▶ TASK GOAL:
Every line that contains the word "page" is to be copied from the listing.

------ EXERCISE MATERIALS

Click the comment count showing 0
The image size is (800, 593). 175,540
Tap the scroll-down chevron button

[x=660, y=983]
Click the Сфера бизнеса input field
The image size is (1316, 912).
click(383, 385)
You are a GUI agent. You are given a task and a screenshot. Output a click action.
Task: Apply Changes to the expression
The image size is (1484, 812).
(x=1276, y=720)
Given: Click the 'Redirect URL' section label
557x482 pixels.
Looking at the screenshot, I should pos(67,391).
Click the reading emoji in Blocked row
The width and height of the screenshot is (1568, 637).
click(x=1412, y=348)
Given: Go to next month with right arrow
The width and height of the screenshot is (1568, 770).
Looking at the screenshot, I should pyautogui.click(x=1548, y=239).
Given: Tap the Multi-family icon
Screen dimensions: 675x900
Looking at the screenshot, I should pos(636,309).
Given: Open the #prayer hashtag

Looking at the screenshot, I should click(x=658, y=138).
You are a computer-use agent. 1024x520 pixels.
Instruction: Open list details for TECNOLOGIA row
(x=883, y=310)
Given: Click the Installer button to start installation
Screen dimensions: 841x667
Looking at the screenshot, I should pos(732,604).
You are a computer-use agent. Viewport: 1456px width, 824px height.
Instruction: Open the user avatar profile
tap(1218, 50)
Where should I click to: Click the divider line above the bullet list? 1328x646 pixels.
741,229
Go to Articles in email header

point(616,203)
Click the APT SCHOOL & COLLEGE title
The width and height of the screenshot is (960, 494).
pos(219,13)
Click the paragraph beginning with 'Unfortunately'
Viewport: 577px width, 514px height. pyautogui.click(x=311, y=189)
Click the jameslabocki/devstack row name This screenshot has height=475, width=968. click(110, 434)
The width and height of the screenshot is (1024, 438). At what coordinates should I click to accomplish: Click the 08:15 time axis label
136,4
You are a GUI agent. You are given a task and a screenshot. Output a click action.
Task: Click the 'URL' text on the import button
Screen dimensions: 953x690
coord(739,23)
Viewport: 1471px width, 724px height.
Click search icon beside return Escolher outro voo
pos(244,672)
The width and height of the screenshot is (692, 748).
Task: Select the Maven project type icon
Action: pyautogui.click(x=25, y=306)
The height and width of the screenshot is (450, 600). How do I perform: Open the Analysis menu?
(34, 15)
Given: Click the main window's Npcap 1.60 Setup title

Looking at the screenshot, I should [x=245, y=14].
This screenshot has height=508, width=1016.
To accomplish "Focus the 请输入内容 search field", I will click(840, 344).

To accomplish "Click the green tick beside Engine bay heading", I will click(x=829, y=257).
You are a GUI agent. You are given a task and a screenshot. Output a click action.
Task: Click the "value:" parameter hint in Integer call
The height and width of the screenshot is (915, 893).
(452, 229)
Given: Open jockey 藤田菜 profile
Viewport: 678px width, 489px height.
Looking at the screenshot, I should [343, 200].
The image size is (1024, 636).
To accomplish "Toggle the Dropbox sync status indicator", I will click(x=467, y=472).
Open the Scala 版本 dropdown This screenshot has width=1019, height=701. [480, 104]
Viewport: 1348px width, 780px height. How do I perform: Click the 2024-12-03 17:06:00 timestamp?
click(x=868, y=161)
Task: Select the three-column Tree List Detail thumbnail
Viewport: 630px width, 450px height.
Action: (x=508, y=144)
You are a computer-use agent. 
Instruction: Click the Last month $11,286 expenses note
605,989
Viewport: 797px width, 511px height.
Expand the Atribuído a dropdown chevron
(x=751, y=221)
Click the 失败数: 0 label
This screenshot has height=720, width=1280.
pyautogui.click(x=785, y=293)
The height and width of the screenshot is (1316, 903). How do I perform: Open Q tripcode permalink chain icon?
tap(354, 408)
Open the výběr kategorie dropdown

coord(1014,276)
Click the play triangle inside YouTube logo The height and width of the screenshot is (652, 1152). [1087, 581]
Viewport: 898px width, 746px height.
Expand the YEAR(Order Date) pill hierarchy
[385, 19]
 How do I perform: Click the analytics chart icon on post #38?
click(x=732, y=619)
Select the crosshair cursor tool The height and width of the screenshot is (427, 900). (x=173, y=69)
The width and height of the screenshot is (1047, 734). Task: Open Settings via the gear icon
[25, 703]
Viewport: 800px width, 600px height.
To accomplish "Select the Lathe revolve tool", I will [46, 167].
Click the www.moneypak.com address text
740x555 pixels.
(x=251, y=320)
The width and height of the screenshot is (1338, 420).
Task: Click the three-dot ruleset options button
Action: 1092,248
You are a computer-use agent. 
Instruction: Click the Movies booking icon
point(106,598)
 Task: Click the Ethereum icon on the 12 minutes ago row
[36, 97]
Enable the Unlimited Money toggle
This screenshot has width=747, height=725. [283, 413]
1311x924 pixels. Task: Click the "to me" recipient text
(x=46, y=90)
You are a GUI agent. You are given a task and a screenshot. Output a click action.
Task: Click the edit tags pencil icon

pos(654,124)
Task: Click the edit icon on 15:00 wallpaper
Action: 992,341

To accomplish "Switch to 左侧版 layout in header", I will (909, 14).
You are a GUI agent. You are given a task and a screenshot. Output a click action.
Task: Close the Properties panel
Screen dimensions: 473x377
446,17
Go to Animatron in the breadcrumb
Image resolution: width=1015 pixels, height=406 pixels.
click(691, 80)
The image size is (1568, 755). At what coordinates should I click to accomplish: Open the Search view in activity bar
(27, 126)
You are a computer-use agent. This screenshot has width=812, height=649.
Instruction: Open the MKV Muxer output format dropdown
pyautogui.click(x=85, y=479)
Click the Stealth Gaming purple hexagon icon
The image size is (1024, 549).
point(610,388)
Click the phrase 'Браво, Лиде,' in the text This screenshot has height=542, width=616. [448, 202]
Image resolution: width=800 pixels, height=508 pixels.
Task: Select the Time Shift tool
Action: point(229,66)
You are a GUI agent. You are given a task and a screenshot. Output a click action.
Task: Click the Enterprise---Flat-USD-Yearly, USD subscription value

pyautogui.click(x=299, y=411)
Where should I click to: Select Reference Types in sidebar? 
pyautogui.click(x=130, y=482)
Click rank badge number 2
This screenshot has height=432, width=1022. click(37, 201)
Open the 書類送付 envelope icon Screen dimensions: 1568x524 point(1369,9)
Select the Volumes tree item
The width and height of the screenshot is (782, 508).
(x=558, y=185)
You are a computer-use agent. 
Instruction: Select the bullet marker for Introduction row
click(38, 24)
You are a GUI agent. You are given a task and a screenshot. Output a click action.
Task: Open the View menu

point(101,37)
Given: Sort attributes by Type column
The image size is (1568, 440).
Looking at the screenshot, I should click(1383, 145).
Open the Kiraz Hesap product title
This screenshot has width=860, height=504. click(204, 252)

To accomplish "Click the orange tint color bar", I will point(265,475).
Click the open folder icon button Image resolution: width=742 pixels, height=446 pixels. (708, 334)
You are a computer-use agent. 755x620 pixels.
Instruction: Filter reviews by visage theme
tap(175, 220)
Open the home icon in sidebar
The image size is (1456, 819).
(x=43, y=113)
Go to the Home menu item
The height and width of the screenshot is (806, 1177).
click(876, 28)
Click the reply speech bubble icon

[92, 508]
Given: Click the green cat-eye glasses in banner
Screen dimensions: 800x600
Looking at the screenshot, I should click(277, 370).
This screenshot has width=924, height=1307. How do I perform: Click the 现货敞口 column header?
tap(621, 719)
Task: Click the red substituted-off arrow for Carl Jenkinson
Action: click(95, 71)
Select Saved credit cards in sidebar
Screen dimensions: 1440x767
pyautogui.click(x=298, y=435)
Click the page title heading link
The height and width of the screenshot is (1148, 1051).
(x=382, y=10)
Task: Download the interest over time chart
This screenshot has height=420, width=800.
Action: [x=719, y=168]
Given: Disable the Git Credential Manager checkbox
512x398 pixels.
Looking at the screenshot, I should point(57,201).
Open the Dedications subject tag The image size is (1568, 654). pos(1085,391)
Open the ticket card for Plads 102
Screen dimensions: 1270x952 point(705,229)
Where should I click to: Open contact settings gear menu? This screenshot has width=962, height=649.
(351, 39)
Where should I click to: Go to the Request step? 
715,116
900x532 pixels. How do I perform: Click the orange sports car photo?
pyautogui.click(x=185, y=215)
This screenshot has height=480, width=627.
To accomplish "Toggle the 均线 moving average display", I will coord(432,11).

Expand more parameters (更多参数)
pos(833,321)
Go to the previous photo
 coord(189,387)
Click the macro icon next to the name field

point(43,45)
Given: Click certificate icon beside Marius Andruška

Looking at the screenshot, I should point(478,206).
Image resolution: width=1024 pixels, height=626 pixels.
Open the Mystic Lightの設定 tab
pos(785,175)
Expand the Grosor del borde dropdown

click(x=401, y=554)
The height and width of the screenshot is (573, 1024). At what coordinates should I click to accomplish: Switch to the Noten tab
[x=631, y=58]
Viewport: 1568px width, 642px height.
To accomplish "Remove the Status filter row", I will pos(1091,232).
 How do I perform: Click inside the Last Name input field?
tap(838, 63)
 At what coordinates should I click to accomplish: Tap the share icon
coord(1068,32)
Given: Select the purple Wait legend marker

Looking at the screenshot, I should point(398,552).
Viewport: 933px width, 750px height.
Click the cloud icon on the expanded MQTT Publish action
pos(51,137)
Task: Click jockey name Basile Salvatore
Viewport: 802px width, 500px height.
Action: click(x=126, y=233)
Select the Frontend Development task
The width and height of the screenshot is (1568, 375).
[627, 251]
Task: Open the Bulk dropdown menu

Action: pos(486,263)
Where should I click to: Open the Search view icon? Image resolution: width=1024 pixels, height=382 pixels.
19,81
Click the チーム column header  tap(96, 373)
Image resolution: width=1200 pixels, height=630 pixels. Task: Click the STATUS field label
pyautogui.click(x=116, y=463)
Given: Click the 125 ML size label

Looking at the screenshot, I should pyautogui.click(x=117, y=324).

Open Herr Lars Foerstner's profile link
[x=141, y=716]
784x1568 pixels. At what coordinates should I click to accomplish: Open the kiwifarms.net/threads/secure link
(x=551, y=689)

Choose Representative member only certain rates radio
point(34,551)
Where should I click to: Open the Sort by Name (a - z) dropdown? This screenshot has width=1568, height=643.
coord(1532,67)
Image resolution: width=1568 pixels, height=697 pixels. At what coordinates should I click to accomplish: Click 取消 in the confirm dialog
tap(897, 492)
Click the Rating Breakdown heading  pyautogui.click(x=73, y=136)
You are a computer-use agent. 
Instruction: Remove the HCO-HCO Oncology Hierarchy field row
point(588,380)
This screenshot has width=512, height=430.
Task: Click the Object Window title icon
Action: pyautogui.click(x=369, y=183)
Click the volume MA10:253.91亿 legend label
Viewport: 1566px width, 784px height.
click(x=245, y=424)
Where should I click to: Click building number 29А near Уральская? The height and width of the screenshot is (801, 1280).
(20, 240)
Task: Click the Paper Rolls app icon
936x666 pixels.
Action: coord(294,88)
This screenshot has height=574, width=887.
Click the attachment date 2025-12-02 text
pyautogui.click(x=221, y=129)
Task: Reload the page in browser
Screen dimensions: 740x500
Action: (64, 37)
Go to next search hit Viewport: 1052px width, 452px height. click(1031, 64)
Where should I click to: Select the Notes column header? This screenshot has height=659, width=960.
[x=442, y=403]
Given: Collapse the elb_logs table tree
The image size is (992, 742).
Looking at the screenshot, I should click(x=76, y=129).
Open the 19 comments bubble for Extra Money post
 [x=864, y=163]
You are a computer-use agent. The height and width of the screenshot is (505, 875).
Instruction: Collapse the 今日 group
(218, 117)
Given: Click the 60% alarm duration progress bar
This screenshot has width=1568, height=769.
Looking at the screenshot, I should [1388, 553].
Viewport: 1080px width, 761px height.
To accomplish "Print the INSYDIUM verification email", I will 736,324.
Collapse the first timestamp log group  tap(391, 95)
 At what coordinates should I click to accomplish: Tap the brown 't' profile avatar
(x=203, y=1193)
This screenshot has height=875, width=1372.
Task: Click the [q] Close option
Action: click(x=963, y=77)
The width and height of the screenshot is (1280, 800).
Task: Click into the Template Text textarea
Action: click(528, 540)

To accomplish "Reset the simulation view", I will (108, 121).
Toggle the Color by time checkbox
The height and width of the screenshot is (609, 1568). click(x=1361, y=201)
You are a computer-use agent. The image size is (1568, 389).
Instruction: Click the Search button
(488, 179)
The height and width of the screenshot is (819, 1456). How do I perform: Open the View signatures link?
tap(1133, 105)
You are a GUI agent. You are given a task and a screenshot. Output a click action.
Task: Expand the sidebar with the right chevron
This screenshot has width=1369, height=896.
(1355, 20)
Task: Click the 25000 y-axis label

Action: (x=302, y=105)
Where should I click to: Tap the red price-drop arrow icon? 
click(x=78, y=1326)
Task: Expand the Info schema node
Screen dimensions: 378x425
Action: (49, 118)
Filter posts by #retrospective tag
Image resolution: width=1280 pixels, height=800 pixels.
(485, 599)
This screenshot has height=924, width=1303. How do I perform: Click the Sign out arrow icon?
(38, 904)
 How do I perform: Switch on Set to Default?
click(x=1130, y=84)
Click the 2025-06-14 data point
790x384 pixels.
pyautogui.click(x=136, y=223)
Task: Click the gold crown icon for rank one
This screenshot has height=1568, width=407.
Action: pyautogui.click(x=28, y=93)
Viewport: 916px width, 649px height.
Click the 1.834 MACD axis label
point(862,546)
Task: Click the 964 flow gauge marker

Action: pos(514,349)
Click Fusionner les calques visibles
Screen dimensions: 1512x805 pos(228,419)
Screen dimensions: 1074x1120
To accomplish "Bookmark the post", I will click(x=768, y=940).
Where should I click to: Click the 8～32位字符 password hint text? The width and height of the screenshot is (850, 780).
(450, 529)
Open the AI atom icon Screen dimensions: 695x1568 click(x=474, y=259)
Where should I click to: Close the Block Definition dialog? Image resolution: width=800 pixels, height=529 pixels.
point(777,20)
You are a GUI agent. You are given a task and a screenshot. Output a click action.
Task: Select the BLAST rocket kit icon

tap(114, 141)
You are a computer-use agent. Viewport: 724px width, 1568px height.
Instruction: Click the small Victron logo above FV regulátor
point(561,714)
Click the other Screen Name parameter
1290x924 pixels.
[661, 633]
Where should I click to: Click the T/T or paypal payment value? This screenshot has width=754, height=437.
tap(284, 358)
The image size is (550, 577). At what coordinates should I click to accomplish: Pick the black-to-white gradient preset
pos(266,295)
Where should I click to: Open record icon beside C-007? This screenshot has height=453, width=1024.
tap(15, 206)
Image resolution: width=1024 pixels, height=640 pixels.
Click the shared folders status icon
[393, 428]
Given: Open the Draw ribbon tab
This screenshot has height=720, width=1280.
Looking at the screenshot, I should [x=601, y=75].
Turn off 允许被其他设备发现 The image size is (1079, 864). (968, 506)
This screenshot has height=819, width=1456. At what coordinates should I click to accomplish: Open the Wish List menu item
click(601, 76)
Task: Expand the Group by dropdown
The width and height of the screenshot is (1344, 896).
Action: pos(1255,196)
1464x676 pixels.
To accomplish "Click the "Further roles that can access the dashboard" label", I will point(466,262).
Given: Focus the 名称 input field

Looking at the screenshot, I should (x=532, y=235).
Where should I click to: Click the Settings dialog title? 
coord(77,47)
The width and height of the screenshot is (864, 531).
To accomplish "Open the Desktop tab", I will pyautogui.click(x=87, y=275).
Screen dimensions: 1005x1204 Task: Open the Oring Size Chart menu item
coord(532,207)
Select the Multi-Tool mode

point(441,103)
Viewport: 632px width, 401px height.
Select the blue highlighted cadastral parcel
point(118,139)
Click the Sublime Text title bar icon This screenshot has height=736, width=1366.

------------

▶ EXERCISE OUTPUT:
Click the page title heading link
Task: Reload the page in browser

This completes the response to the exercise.